What is Workplace Harassment?

In recent years, we are hearing and seeing more stories about workplace harassment in the news. Workplace harassment is an unfortunately common phenomenon which has always existed but has only recently been named and recognized. With this recognition has come developments in Canadian employment legislation, which provides specific protection against workplace harassment for employees.

Despite the increase in worker protections, many employees remain unaware of their rights. This renders legal protections against workplace harassment powerless, since those protections are almost all complaint based. To meaningfully combat workplace harassment, more employees need to learn about their rights.

The first step is to know how to identify workplace harassment. But that concept is frequently and significantly misunderstood by the general public. As a result, employees are often left to deal with interpersonal issues on their own, not realizing that the issue they’re dealing is workplace harassment – a matter that ought to be addressed by the employer.

General definition

Workplace harassment is broadly defined across Canadian jurisdictions, but generally refers to some type of repetitive, offensive conduct that is known to be unwelcome.

Harassment can be written, verbal, non-verbal, direct, or indirect

Workplace harassment may include teasing, innuendos, name-calling, unwanted advances, or bigoted comments. Harassment can occur verbally, in writing, or can even be non-verbal gestures, like staring, gift-giving, or touching. It can be directed towards a person, or can occur indirectly, through gossiping or spreading rumours.

A single instance can constitute harassment

While workplace harassment usually involves ongoing, repeated behaviour, it can also arise from one single incident of inappropriate conduct – like an unwanted sexual advance from a manager.

The harasser can be anyone

Workplace harassment does not only refer to interactions with your colleagues. You may also be a victim of workplace harassment at the hands of your manager, supervisor, CEO, subordinates, customers, clients, or even members of the public. In one famous case, the Toronto Transit Commission (TTC) was found to have failed to protect its employees from workplace harassment on Twitter, which was directed at drivers by members of the public.

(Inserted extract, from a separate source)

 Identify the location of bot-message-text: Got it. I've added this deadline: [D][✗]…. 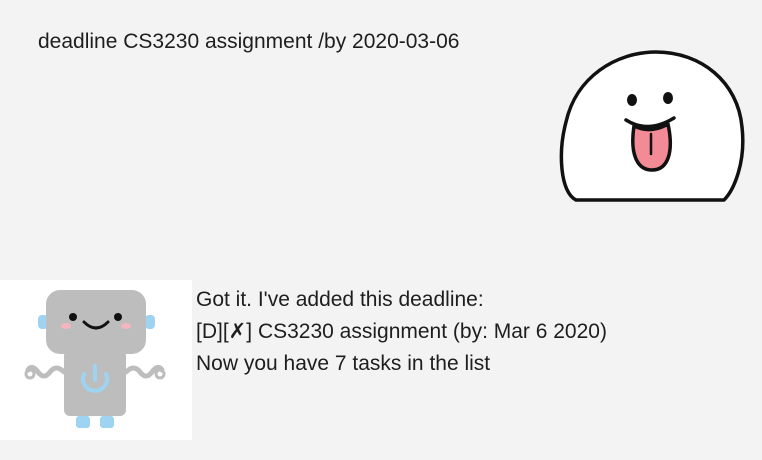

Workplace harassment can happen anywhere, at any time

Workplace harassment does not always occur at the office or on the jobsite. It can refer to interactions between after work, off-site, or online (for instance, through social media) if those interactions affect the work environment.

When to seek legal advice

As we have written before, your employer is your first line of defence against workplace harassment. If your employer brushes aside your harassment complaint, conducts a flawed investigation, or punishes you for reporting about workplace harassment, your employment situation may become intolerable. In these circumstances it may be time to consult with an employment lawyer. A lawyer can help you either sue your employer for wrongful dismissal or constructive dismissal or file an unlawful reprisal application under health and safety or human rights legislation.